AIM OF THE EXERCISE ▸ Copy out the lines of the stored data below unchanged, beginning with the line containing "Click SAMSUNG team in standings table" and ending with the line containing "Open the Condiciones", both included.

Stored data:
────────────────────────────────────────
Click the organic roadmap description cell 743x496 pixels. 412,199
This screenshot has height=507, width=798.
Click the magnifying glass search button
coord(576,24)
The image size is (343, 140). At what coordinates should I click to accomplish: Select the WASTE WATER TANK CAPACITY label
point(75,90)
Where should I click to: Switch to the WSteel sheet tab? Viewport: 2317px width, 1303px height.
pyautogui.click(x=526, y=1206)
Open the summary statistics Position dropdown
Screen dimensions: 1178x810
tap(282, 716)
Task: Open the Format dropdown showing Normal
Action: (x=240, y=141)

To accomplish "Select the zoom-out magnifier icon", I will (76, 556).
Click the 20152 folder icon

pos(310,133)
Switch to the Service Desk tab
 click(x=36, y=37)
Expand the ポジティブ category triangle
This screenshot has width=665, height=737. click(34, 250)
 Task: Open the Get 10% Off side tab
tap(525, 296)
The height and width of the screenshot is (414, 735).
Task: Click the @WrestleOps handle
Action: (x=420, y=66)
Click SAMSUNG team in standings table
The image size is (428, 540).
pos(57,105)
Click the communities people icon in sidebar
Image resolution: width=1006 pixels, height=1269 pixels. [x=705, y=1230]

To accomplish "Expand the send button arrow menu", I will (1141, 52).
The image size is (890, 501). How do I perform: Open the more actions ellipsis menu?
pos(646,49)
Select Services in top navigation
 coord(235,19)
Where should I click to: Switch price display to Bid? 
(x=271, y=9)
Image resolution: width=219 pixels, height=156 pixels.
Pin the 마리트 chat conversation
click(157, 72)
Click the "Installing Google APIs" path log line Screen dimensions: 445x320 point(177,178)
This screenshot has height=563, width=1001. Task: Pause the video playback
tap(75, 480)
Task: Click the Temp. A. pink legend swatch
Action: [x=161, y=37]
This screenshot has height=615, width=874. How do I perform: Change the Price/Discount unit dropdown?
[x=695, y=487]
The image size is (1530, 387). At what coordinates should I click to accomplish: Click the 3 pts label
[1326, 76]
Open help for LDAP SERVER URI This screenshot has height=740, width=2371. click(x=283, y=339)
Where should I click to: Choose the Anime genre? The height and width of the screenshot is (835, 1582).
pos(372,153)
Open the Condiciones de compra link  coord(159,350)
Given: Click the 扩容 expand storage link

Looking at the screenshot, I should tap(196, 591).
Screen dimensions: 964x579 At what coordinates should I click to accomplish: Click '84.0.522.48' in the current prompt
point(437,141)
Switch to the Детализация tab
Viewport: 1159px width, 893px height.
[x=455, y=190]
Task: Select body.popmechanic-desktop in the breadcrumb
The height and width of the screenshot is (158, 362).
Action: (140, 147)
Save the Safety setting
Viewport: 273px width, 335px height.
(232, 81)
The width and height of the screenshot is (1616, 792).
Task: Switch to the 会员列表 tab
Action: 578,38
────────────────────────────────────────
EXERCISE ANSWER ▸
Click SAMSUNG team in standings table
The image size is (428, 540).
pos(57,105)
Click the communities people icon in sidebar
Image resolution: width=1006 pixels, height=1269 pixels. [x=705, y=1230]

To accomplish "Expand the send button arrow menu", I will (1141, 52).
The image size is (890, 501). How do I perform: Open the more actions ellipsis menu?
pos(646,49)
Select Services in top navigation
 coord(235,19)
Where should I click to: Switch price display to Bid? 
(x=271, y=9)
Image resolution: width=219 pixels, height=156 pixels.
Pin the 마리트 chat conversation
click(157, 72)
Click the "Installing Google APIs" path log line Screen dimensions: 445x320 point(177,178)
This screenshot has height=563, width=1001. Task: Pause the video playback
tap(75, 480)
Task: Click the Temp. A. pink legend swatch
Action: [x=161, y=37]
This screenshot has height=615, width=874. How do I perform: Change the Price/Discount unit dropdown?
[x=695, y=487]
The image size is (1530, 387). At what coordinates should I click to accomplish: Click the 3 pts label
[1326, 76]
Open help for LDAP SERVER URI This screenshot has height=740, width=2371. click(x=283, y=339)
Where should I click to: Choose the Anime genre? The height and width of the screenshot is (835, 1582).
pos(372,153)
Open the Condiciones de compra link  coord(159,350)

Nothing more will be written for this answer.